=== Source data ===
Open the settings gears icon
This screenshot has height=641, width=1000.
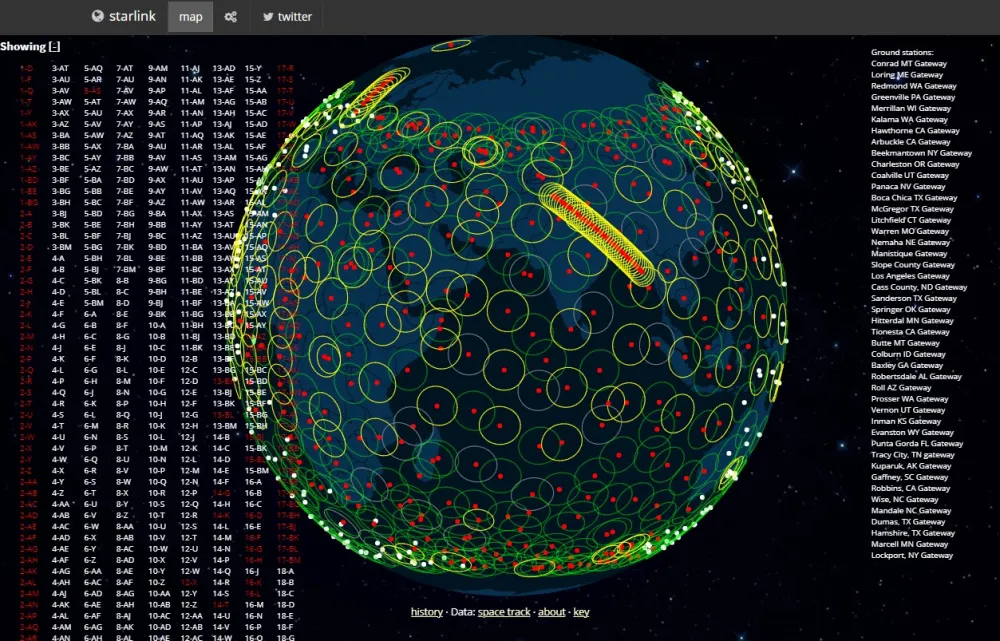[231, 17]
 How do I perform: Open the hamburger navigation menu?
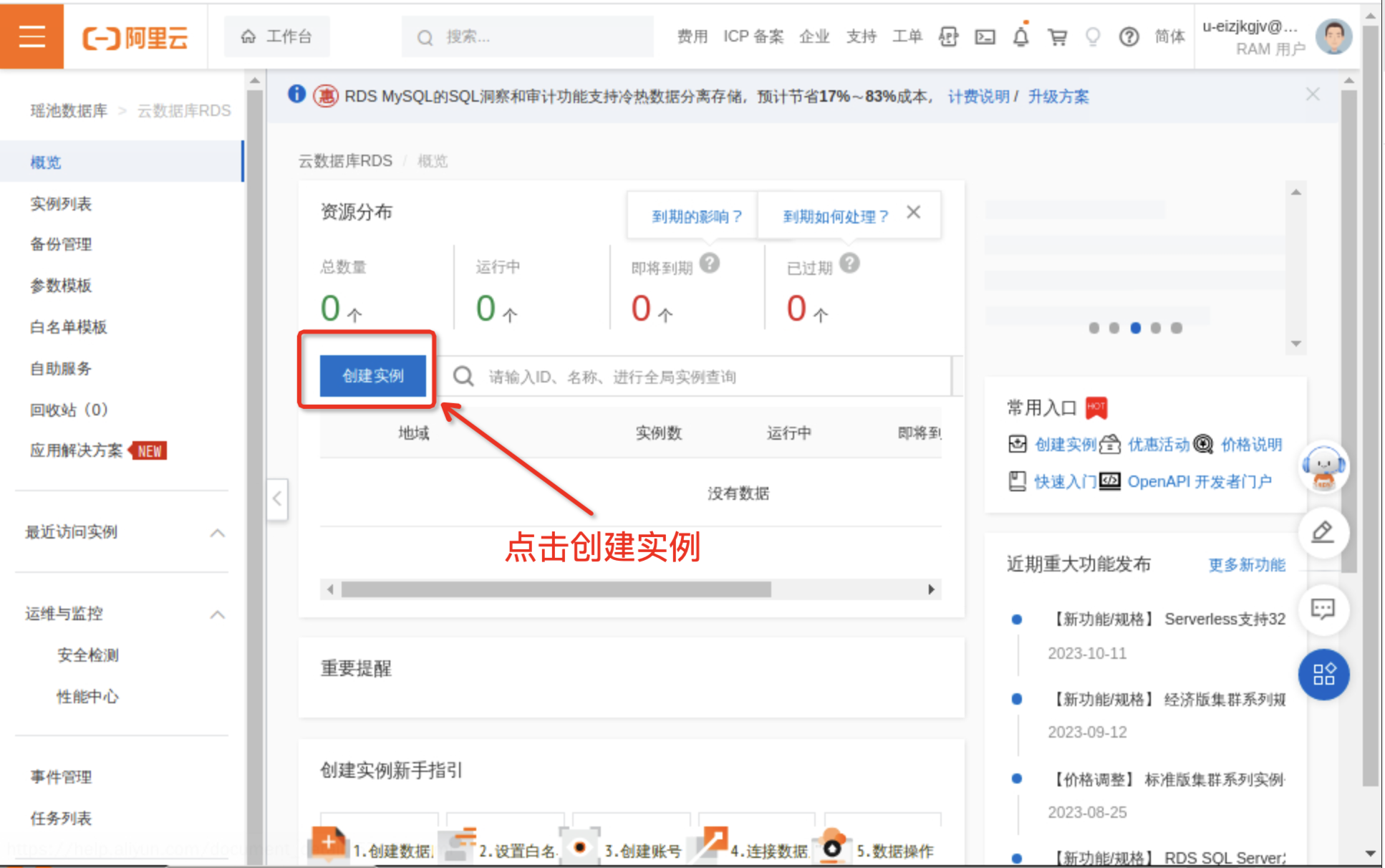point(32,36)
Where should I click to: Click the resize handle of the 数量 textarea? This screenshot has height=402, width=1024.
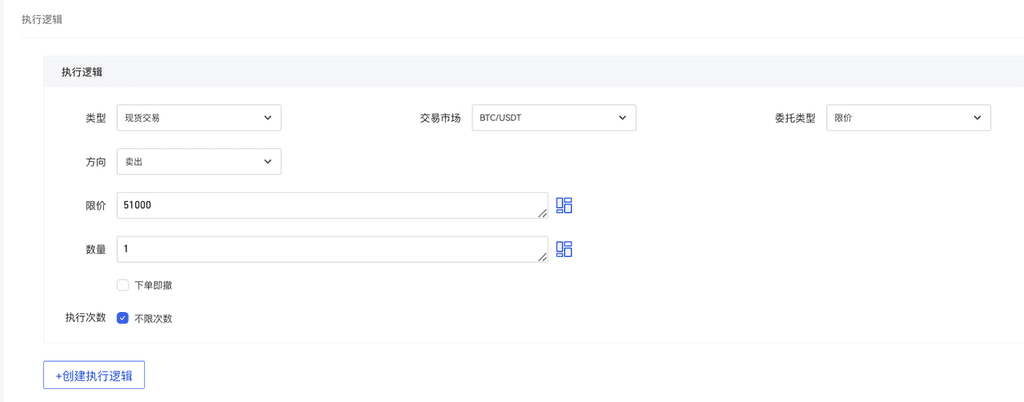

=== Challenge ===
Report each line of the data above that contains the word "This".

=== Worked solution ===
This screenshot has height=641, width=1000.
Where should I click to: Click the resize handle of the 数量 textarea? This screenshot has height=402, width=1024.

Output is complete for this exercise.